Grand spectacleUn public hypnotisé par le son et les images
La première d'«Einstein on the Beach» a eu lieu mercredi au Grand Théâtre de Genève, qui ouvrait sa saison.
Standing ovation. Il était un peu moins de 23 heures, mercredi au Grand Théâtre de Genève, quand la salle, presque comble, a exprimé sa joie face à des artistes en scène depuis 19h sans interruption. La première d'«Einstein on the Beach» était un événement à plusieurs titres. L'opéra de Philip Glass, créé en 1976, n'avait jamais été donné en Suisse. Un comble sachant que le compositeur américain, chantre de la musique minimaliste (caractérisée par la répétition), séduit un auditoire bien plus large que les seuls amateurs d'art lyrique. La représentation ouvrait la première saison du nouveau directeur, le Zurichois Aviel Cahn, dont l'ambition affichée, «Oser l'espoir», veut marquer la rupture avec son prédécesseur. La mise en scène était réalisée par le Tessinois Daniele Finzi Pasca, qui, a réglé la Fête des vignerons, cet été à Vevey (VD).
Un public en balade
Dans le public, d'habitude majoritairement composé de personnes ayant plus de 50 ans, on aperçoit pas mal de trentenaires, liés au monde culturel (architecte, chargée de communication d'un théâtre, spécialiste marketing, journaliste de la télé). Quand les spectateurs entrent dans la salle, un acteur incarnant le physicien Albert Einstein est sur scène: il rêve assis à sa table de travail. Un surtitre indique aux 1500 mélomanes: «Vous pouvez quitter la salle et y revenir librement.» Ils ne s'en priveront pas, notamment après la 2e heure où les rangées se vident par grappe. On craint un four. Certaines personnes assises aux galeries en profitent pour descendre au parterre, créant des quiproquos quand, quelques instants plus tard, celles qui ont fait une pause souhaitent reprendre leur siège. Malgré les allées et venues, le manque de respect (bavardages, photos), la majorité des gens sont attentifs. Normal, ce qui se déroule sous leurs yeux et dans leurs oreilles est hypnotisant.
Oser la transe
«Einstein on the Beach» n'est pas un opéra ordinaire. L'œuvre en quatre actes est une succession de tableaux où acteurs, danseurs et acrobates sont soutenus par douze instrumentistes et un chœur dans la fosse. Cet effectif de musique de chambre tranche avec celui du répertoire romantique (Verdi, Wagner) dont la jauge est d'environ 80 musiciens sans compter les choristes. Il faut saluer l'engagement sans faille et le talent de ces artistes placés sous la direction musicale de Titus Engel.
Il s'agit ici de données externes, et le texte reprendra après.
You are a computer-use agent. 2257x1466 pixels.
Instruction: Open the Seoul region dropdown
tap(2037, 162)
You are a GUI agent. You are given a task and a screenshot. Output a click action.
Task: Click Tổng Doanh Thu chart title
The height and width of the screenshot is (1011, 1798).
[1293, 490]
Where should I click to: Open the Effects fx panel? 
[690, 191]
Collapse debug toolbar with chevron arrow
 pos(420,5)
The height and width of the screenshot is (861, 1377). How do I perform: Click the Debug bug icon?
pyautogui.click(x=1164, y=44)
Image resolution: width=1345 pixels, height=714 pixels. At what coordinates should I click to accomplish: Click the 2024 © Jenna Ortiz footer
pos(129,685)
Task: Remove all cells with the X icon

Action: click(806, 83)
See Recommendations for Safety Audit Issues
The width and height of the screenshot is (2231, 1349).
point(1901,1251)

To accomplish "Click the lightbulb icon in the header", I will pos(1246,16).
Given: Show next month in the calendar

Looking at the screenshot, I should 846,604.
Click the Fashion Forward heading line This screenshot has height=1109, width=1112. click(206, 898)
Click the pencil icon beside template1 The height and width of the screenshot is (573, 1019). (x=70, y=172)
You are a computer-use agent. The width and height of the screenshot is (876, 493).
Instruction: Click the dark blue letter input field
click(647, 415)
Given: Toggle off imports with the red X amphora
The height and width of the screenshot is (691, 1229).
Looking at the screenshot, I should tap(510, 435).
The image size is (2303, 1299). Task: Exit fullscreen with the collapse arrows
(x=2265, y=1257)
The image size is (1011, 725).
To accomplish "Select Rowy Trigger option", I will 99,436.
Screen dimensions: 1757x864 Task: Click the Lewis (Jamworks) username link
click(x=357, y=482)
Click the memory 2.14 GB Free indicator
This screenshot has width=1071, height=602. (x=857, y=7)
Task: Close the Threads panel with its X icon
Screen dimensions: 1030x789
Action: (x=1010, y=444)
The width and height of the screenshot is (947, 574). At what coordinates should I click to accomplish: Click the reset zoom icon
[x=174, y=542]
Belles images, souvent creuses
Sur le plateau, Daniele Finzi Pasca donne à voir les rêves qu'il prête au célèbre physicien. La scénographie épurée abonde en réflexions lumineuses, vidéos psychédéliques, fumée et ombres chinoises. Les acrobates et les acteurs, dont les propos en anglais ne sont ni surtitrés ni traduits, évoluent dans un univers inspiré, entre autres, par le cirque (jonglerie, voltige, femme clown). Le public applaudit ces numéros, en particulier quand un cheval blanc apparaît ou après la danse d'une naïade dans un aquarium cylindrique qui se métamorphose en gobelet d'eau. Parfois l'exercice vire au kitsch (une sirène trapéziste) ou à la répétition obsessive (sans doute liée à la musique). Après tout, il faut bien animer ces quatre heures qui parfois donnent l'impression d'assister à un show son et lumière. Les images sont superbes mais sonnent souvent creux en abusant de grosses ficelles: les symboles du vélo, de la roue, du sablier et de la mariée.
À voir jusqu'au 19 septembre au Grand Théâtre de Genève.